Beijing’s largest seafood and produce market has been shuttered and surrounding neighbourhoods placed into lockdown after more than 50 people tested positive for the coronavirus, renewing concern that China’s grip on the pandemic is not yet secure.
The outbreak, which comes more than 50 days after the last local case of Covid-19 was recorded in the city of 20 million, has infected at least 53 people.
According to the Beijing health commission, nearly everyone who tested positive had worked or shopped at the Xinfadi market.
It comes as New York’s virus-related deaths hit a record low – despite other US states reporting surges in cases and outbreaks in Brazil and India hit landmark new levels.
In Chile, Health Minister Jaime Mañalich has resigned amid criticism over the nation’s “erratic” coronavirus strategy.
Back in China, residents at 11 estates in south Beijing’s Fengtai district have been ordered to stay at home, following the emergence of a coronavirus outbreak at the capital’s largest seafood and produce market.
The Xinfadi market has been closed by authorities as they race to contain the cluster, which emerged more than 50 days after the last local case of Covid-19 was recorded in the city of 20 million, fuelling fears of a resurgence in local transmission – and concern China’s grip on the pandemic is not yet secure.
At least 53 people have been linked to the market, which provides much of the capital’s food supply, the Beijing health commission said.
Nearly everyone who tested positive had worked or shopped at the market, which employs upwards of 10,000 people. The virus was reportedly detected on cutting boards for imported salmon there.

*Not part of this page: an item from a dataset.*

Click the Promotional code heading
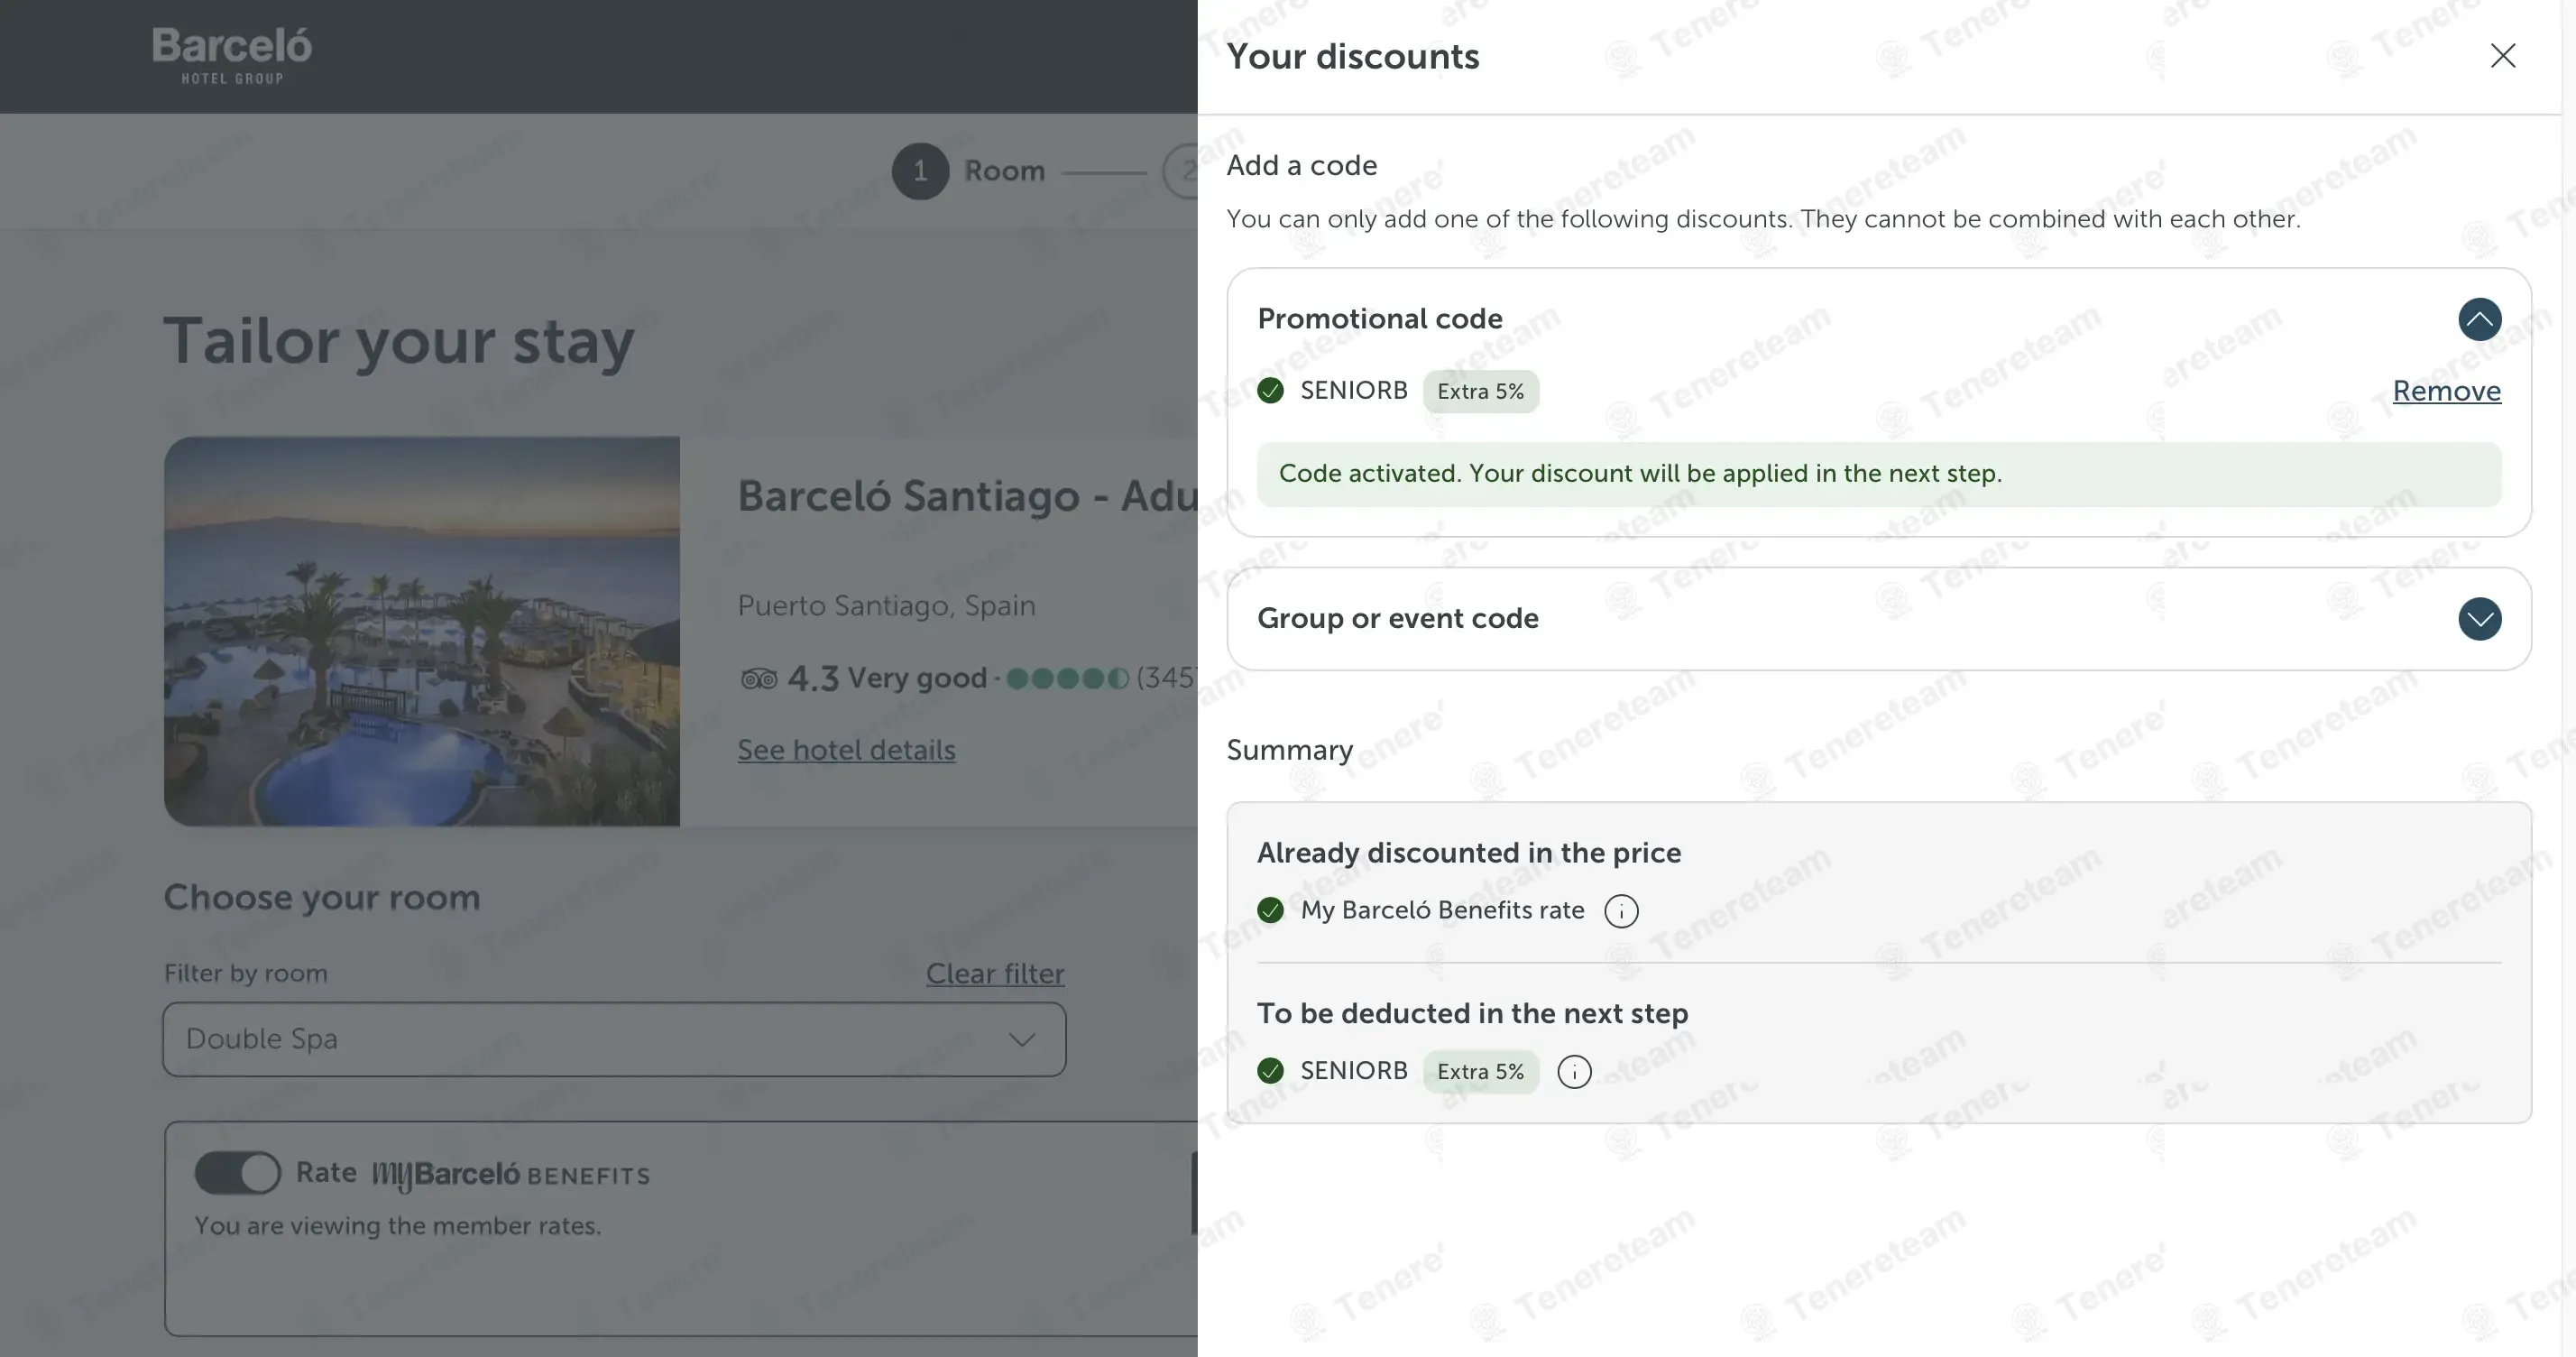Screen dimensions: 2576x1357 click(1379, 319)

Officials in Fengtai, home to more than two million people, announced on Saturday the district had established a “wartime mechanism” to deal with the fresh wave.

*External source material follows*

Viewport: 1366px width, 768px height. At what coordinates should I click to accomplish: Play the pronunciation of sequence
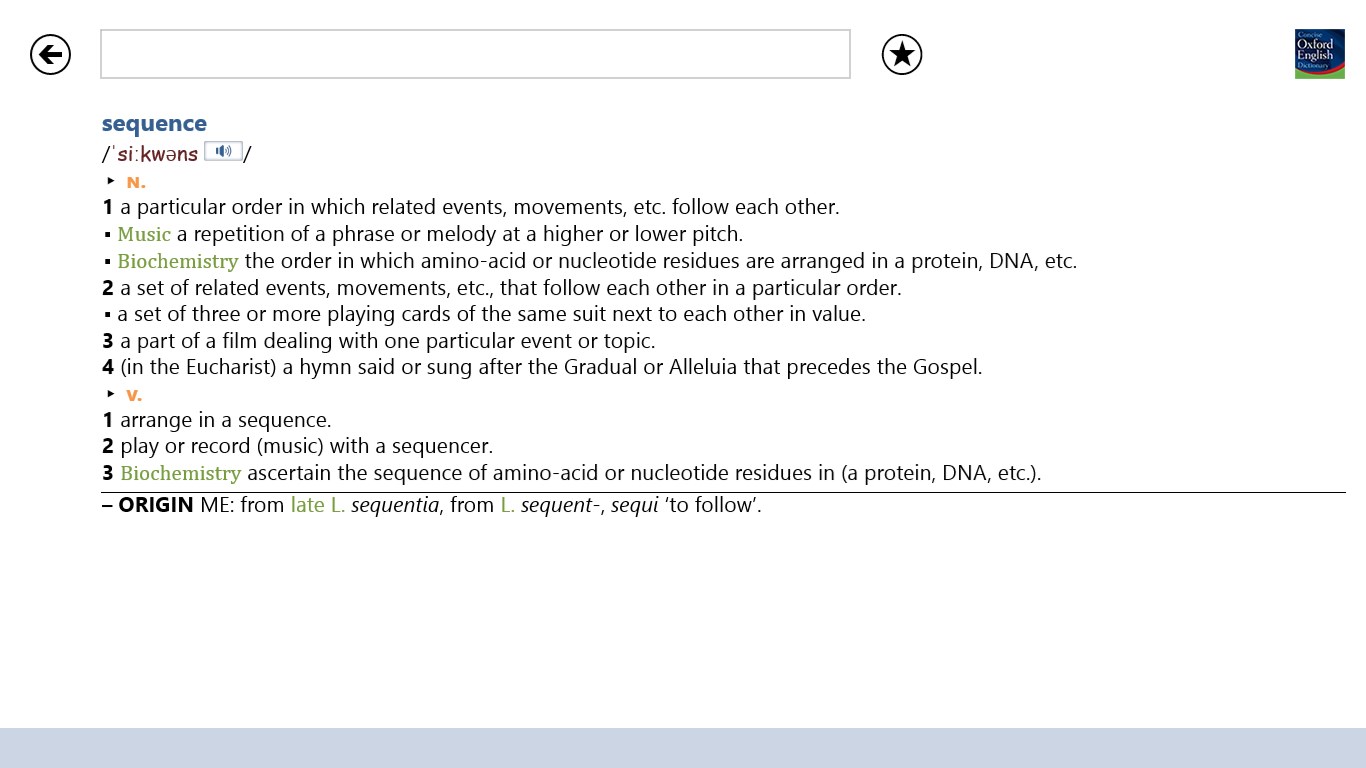click(x=223, y=150)
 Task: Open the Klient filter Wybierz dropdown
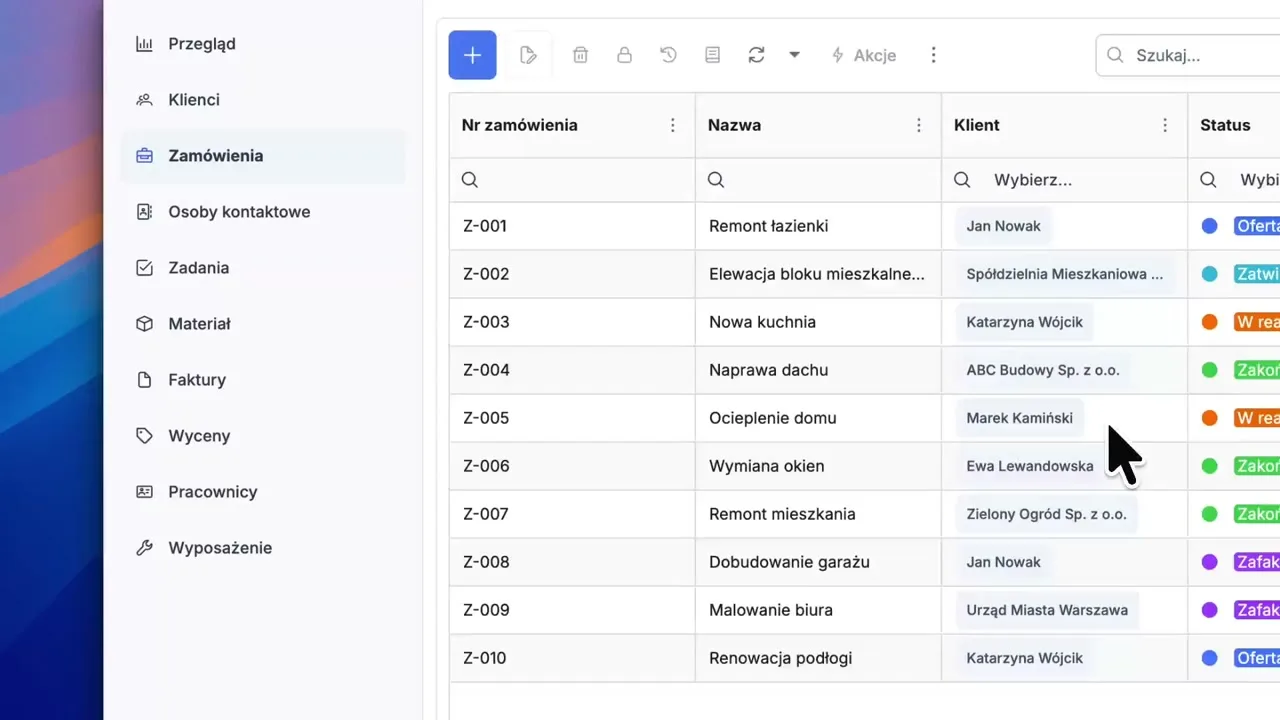pos(1060,180)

Beijing will also tighten traffic controls into and out of the city, barring inter-provincial tour groups and suspending sporting events, according to official announcements and local news reports. Plans for first, second and third grade students to return to schools throughout the city on Monday have also been suspended.
Despite being the site of the first major coronavirus outbreak – with the first reported cases tied to a wet market in the central city of Wuhan – China’s Government has since loudly promoted its apparent success in controlling Covid-19’s spread.
Yet the draconian measures taken by the government might not be sustainable if there was a second wave of the disease, head of the division of epidemiology and biostatistics at Hong Kong University’s School of Public Health, Ben Cowling, told the New York Times.
“It’s very clear that the actions taken in China have almost brought to an end their first wave of infections,” he said.
“The question is what will happen if there’s a second wave, because the kind of measures that China has implemented are not necessarily sustainable in the long term.”